**Task directions**. If pictures appear among the lines below, leave them out while you return exactly the lines from the one with "The height and" through the one with "This screenshot has height=397, width=431.".

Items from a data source

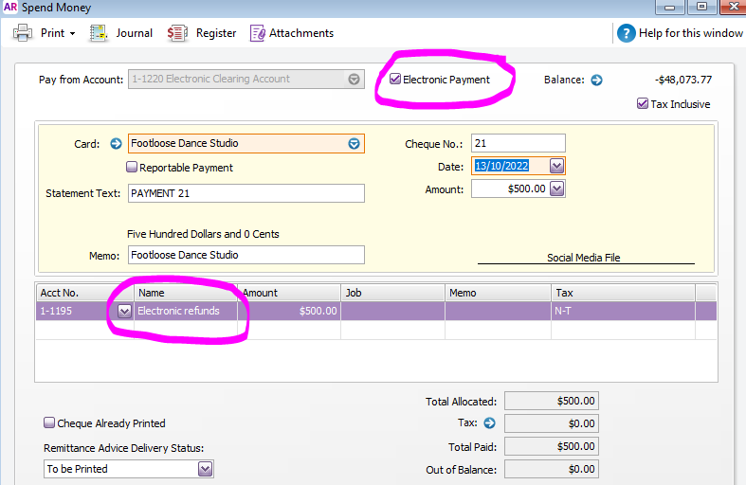Tick the Cheque Already Printed checkbox
746x485 pixels.
[49, 423]
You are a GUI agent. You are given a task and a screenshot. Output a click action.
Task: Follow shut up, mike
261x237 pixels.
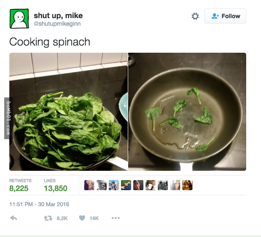[x=225, y=16]
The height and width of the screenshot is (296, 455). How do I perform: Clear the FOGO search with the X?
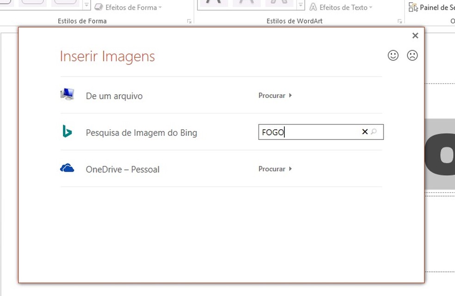pyautogui.click(x=365, y=132)
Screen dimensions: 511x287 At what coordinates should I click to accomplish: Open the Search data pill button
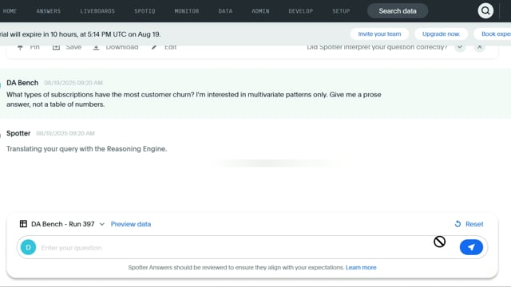[x=398, y=11]
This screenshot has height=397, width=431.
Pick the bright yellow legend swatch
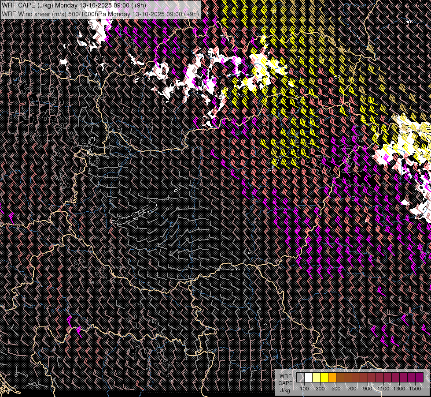[324, 377]
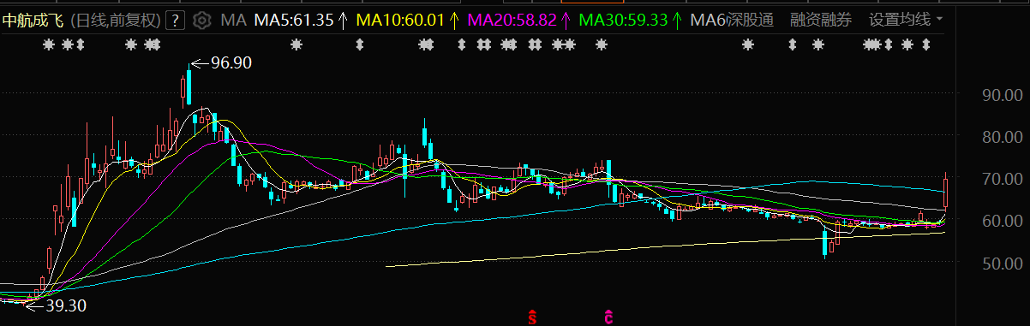Image resolution: width=1030 pixels, height=326 pixels.
Task: Click the red S marker at chart bottom
Action: 531,317
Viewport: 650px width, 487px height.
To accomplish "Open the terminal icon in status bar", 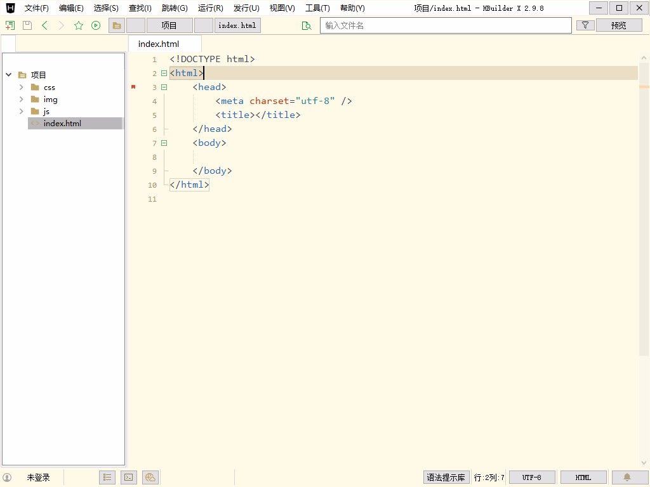I will point(128,477).
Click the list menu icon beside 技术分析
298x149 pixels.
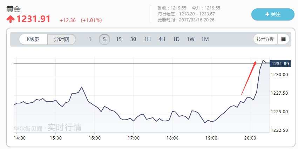click(283, 39)
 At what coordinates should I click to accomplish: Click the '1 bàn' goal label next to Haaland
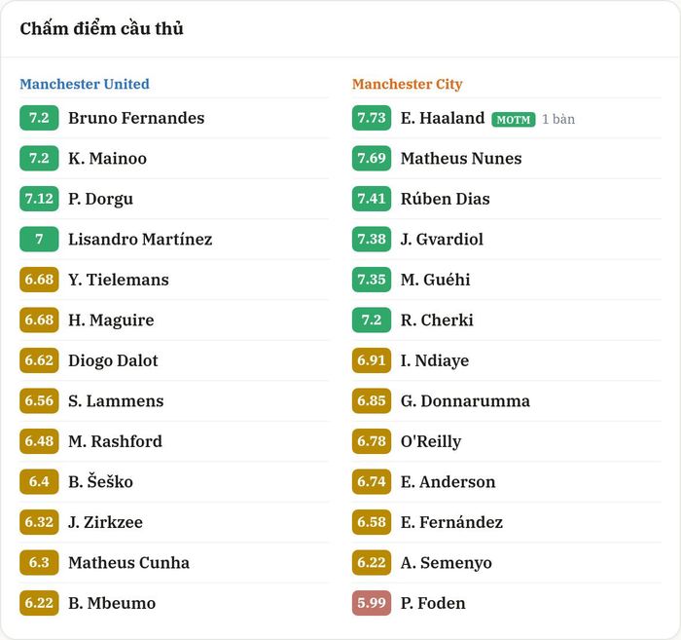pyautogui.click(x=558, y=119)
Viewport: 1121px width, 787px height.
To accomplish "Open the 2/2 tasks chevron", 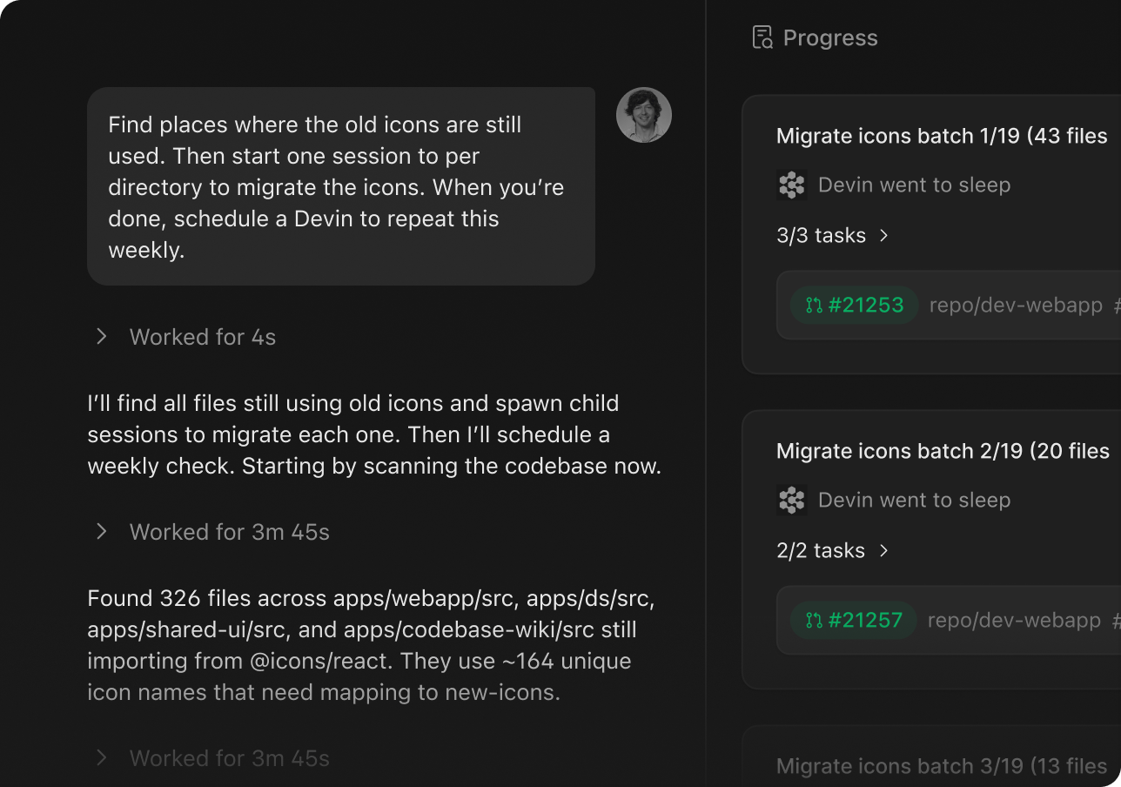I will point(884,551).
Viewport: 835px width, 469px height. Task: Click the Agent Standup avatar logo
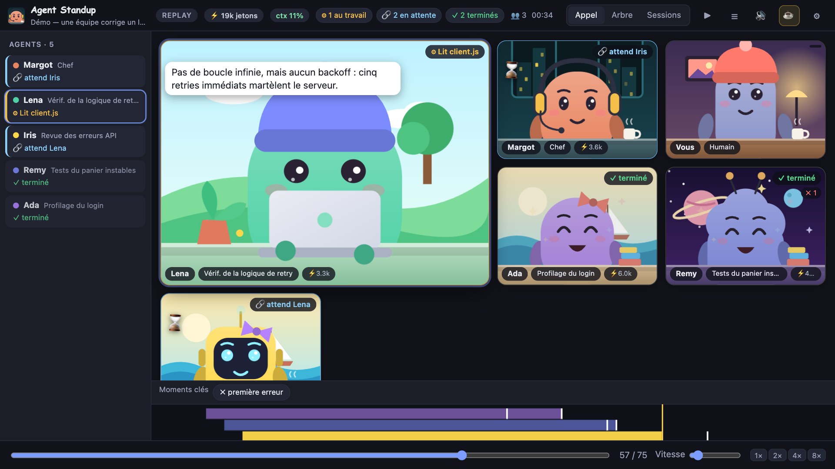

**Answer to this exercise**.
The height and width of the screenshot is (296, 455). How do I perform: Clear the FOGO search with the X?
pyautogui.click(x=365, y=132)
Screen dimensions: 511x287 At what coordinates should I click to accomplish: Open the Search data pill button
[x=398, y=11]
This screenshot has height=397, width=431.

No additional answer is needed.